Post-processing paths for orbital mapping of rutile by STEM-EELS

Recently, it was shown that scanning transmission electron microscopy (STEM) in combination with electron energy loss spectroscopy (EELS) allows for a real-space mapping of atomic orbitals [1]. Although state of the art electron microscopes offer the required spatial- and energy resolution, the inherently poor signal-to-noise ratio (SNR) for such experiments imposes a major challenge, which necessitates the development and application of advanced post-processing procedures.

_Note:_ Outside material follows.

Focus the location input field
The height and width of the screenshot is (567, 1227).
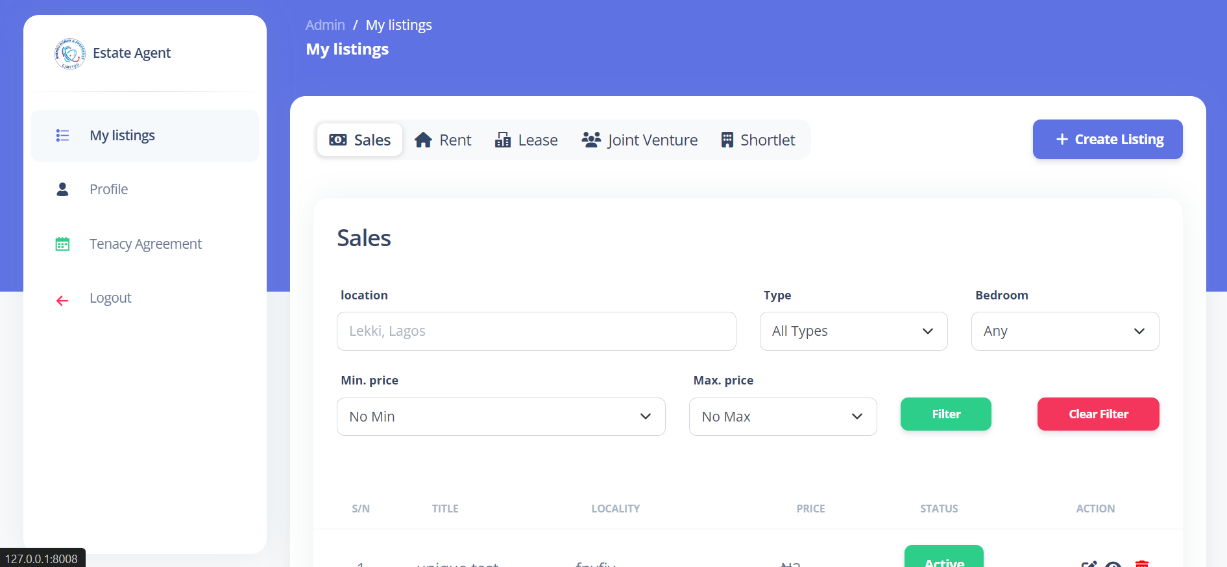[536, 331]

To overcome the problems with low SNR EELS data, often multivariate analysis techniques, such as principal component analysis (PCA) are used. For high noise, however, PCA introduces artifacts or even removes faint fine structures, which prevents mapping orbital signatures directly from the raw data. As a remedy, reference dark field images can be recorded simultaneously with the EELS signal. Containing high-spatial resolution information, these references can be used to faithfully stack and re-align multiple cells and to average the corresponding electron energy-loss spectra to a signal level sufficient for PCA denoising.

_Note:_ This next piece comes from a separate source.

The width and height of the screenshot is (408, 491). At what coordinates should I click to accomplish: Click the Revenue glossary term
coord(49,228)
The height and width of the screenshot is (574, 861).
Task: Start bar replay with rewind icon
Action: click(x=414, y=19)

New generation EELS sensors, based on direct electron detection, intrinsically offer higher SNR through their much-improved detective quantum efficiency. Noise is mostly governed by the shot noise contribution (Poisson noise), which enables the application of weighted PCA optimized to such Poisson noise dominated data.

Figure 1 exemplifies a possible procedure that is capable of imaging orbitals by mapping the eg-like states of the titanium L2 ionization edge in rutile [001]. In this case, a 1.3 eV energy window was chosen to map the states after background subtraction. Our experimental results rather well match accompanying multi-slice calculations based on mixed dynamic form factors obtained from density functional theory simulations [1].